● **Required action**
Within the listing below, filter for "navigation" and copy every matching line.

Content starts

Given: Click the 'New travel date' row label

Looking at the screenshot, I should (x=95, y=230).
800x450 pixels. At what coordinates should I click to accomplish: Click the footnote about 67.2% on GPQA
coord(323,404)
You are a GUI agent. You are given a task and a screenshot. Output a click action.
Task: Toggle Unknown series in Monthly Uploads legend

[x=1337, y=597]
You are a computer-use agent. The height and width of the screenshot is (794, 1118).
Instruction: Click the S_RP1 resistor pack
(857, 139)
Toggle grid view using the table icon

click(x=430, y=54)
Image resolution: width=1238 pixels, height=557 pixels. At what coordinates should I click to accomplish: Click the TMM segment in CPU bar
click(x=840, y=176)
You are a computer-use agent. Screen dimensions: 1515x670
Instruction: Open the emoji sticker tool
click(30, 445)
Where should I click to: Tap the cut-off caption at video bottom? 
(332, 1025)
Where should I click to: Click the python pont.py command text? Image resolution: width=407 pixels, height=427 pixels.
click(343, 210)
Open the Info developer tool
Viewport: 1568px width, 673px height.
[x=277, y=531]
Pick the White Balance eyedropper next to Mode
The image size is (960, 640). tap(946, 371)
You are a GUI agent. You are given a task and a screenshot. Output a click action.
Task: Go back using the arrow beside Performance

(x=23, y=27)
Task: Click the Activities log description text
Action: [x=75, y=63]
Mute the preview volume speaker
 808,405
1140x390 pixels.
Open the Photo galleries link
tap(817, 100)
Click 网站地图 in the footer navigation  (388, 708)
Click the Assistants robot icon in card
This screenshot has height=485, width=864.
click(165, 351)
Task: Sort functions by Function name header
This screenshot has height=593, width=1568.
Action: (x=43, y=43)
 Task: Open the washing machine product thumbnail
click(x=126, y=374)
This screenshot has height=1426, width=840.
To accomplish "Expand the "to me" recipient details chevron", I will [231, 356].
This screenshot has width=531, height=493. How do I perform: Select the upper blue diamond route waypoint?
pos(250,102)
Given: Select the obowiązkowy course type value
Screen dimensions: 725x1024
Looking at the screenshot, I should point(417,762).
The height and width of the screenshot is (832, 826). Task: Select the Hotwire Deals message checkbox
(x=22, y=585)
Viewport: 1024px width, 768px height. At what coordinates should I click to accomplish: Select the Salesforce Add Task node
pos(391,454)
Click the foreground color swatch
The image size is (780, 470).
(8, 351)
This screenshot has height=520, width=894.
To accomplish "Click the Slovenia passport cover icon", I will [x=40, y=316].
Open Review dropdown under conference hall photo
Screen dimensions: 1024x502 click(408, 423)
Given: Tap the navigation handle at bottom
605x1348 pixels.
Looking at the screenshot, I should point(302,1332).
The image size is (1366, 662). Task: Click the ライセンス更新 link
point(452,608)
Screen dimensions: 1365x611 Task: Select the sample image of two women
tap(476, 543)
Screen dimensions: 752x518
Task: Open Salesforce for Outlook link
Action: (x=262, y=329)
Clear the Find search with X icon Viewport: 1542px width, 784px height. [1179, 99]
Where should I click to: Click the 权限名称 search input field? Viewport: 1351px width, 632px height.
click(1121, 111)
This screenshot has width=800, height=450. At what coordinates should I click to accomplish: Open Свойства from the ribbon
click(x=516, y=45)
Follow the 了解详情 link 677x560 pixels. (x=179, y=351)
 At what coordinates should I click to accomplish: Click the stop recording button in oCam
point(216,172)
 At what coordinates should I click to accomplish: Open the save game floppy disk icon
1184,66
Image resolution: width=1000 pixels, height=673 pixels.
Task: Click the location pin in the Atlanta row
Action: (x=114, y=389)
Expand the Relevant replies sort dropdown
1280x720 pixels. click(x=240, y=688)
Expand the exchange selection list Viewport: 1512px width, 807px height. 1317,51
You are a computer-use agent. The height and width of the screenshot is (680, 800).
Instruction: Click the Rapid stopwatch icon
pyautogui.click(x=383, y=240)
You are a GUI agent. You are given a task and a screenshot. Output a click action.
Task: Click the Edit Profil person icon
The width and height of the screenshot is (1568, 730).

Content ends

● **Written answer**
Click 网站地图 in the footer navigation  (388, 708)
Given: Tap the navigation handle at bottom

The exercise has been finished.